Purpose: Validated end points are lacking for clinical trials in hormone-refractory prostate cancer (HRPC). Controversy remains regarding the utility of a posttreatment decline of prostate-specific antigen (PSA). The purpose of this study was to determine whether posttreatment declines in PSA were associated with clinical measures of improvement in a randomized phase III trial of suramin plus hydrocortisone versus placebo plus hydrocortisone.
Patients and methods: A total of 460 HRPC patients were randomized to receive suramin plus hydrocortisone (n = 229) or placebo plus hydrocortisone (n = 231). All patients had symptomatic, metastatic HRPC requiring opioid analgesics. Clinical end points evaluated included overall survival, objective progression-free survival (OPFS), and time to pain progression (TTPP). An evaluation of overall survival, OPFS, and TTPP as a function of a PSA decline of > or = 50%, lasting at least 28 days, was undertaken by using a landmark analysis at 6, 9, and 12 weeks.
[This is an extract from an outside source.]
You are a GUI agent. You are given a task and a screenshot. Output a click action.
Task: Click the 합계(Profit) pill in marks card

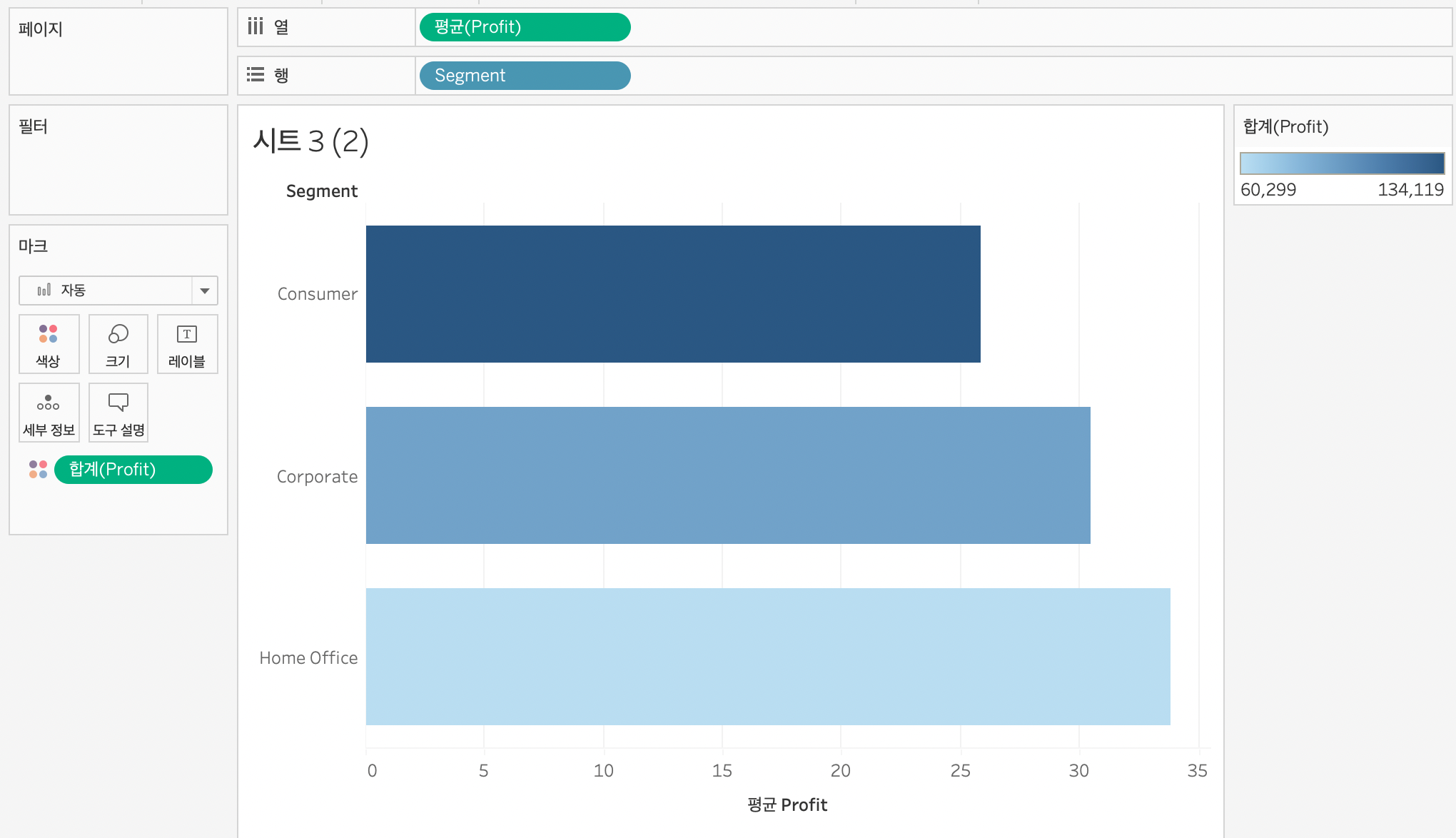point(133,470)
A multivariate analysis of the impact of PSA decline was performed on these clinical end points.
Results: A decline in PSA of > or = 50% lasting > or = 28 days was significantly associated with a prolonged median overall survival, OPFS, and TTPP, both in the entire group and the suramin plus hydrocortisone group at all three landmarks in both univariate and multivariate analysis.
Conclusion: In this prospective, randomized trial of suramin plus hydrocortisone versus placebo plus hydrocortisone, a posttherapy decline in PSA of > or = 50%, lasting 28 days, was associated with prolonged median overall survival, improved median progression-free survival, and median TTPP. This analysis suggests that a posttreatment decline in PSA may be a reasonable intermediate end point in HRPC trials and calls into question the clinical utility of preclinical assays evaluating the in vitro effect of given agents on PSA secretion.